The most common postural problems for the shoulders are forward shoulders and an excessively kyphotic thoracic spine. Regardless of whether improper training, crappy breathing patterns, or activities (or inactivities... to be more accurate) of daily living are the cause, the soft tissue quality should be addressed (of course, so should the causes... but that's another thing altogether). So, grab your lacrosse ball, tennis ball, foam roller, stick, or friend's hand and get to work. First and foremost, you'll want to hit the pec major and minor. Everybody knows where the pecs are, so you don't even need a picture. If a particular area hurts a lot, then you know that's the part you need to hit the most frequently.

Of course, soft tissue quality is good to have in all your muscles/tissues, so you might as well go everything else as well. Rhomboids, posterior capsule, upper traps, etc... Actually, you might as well do your whole body. I don't have a video made, so just watch this one by Eric Cressey instead:



One foam rolling exercise that isn't so much for soft tissue quality (although it does get the rhomboids) as it is for mobility, is the t-spine roll. A thoracic rotation exercise is warranted as well.

If you need help with foam rolling or understanding soft tissue work, check out my foam roller review and then download this free guide: http://www.performbetter.com/catalog/assets/Exercisesheets/PDF/FoamRoller.pdf

Immediately after you self-massage, static stretch. A pec stretch is going to be the most important. While you are performing this stretch, focus on actively contracting your back muscles.  Think about pulling your shoulder blades down and back, as if you were trying to put them into your back pockets. The best pec stretches, and the reasons for doing them this way, can be found in this article.

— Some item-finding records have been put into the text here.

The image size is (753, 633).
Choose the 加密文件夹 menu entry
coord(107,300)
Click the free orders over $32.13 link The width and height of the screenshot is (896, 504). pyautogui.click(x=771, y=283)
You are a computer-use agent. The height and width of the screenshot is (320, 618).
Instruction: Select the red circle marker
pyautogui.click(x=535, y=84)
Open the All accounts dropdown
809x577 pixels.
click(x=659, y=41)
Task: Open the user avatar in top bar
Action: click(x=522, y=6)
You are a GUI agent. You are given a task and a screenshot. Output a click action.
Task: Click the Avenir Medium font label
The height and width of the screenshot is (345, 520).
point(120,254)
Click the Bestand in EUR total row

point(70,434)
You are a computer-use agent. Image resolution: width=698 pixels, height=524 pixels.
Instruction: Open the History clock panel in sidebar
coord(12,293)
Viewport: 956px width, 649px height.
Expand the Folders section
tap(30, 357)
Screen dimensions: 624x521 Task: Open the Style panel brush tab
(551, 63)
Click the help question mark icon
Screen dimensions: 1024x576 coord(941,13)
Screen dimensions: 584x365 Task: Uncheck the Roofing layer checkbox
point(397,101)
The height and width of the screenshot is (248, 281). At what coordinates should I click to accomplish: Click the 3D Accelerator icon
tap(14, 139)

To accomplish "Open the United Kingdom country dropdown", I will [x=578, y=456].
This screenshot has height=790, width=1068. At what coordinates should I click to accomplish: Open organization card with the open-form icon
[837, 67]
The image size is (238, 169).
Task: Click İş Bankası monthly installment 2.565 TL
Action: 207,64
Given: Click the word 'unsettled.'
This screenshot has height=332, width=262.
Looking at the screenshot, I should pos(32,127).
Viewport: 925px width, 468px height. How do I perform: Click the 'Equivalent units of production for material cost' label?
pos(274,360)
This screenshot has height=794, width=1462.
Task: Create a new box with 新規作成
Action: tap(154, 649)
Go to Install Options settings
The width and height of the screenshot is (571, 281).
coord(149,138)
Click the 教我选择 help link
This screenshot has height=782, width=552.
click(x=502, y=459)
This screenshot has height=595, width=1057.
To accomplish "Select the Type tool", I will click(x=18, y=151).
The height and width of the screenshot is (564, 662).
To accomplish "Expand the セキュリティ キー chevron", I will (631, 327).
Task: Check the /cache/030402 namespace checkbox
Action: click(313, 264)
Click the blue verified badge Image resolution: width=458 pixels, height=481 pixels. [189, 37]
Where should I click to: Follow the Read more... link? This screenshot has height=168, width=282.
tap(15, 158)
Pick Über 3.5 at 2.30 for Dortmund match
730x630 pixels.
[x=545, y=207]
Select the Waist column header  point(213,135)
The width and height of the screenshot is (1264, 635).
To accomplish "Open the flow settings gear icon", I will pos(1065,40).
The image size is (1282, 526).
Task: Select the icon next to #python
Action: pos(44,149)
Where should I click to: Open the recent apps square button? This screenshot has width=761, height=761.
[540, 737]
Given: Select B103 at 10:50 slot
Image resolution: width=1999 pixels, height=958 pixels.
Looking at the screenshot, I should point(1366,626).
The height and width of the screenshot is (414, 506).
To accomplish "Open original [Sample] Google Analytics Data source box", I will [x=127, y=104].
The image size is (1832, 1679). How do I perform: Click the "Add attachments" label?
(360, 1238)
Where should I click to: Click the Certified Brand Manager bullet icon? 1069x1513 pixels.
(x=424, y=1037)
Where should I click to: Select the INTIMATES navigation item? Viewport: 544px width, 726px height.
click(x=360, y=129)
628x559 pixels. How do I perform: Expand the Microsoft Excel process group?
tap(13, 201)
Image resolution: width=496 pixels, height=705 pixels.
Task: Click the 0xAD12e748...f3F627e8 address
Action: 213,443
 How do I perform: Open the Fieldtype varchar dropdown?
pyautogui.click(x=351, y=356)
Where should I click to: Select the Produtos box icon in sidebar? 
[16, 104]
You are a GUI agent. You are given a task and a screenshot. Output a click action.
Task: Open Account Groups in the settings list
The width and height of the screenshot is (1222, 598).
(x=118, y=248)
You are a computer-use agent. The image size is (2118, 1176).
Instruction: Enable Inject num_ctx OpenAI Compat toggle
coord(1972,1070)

An upper trap stretch is also warranted, as those are usually overactive as a scapular upward rotator (as I mentioned previously).


2. Muscle Activation

After improving soft tissue quality everywhere and then stretching out those excessively stiff muscles, you want to activate the weak/inhibited/lengthened muscles. This will usually include the lower traps, serratus anterior, and external rotators. Of course, it is also a good idea to work on diaphragmatic breathing as well. Anyway, here is what to do:

Lower trap activation
Diaphragmatic breathing

Push-up plus


Side-lying external rotation


3. Strengthening the right muscles

The best exercises to do for your shoulders are the ones you rarely see people in commercial gyms focusing on. These are the rows and the pullups. Of course, I also like heavy deadlifting as a great exercise for shoulder health as well, but that is another story altogether.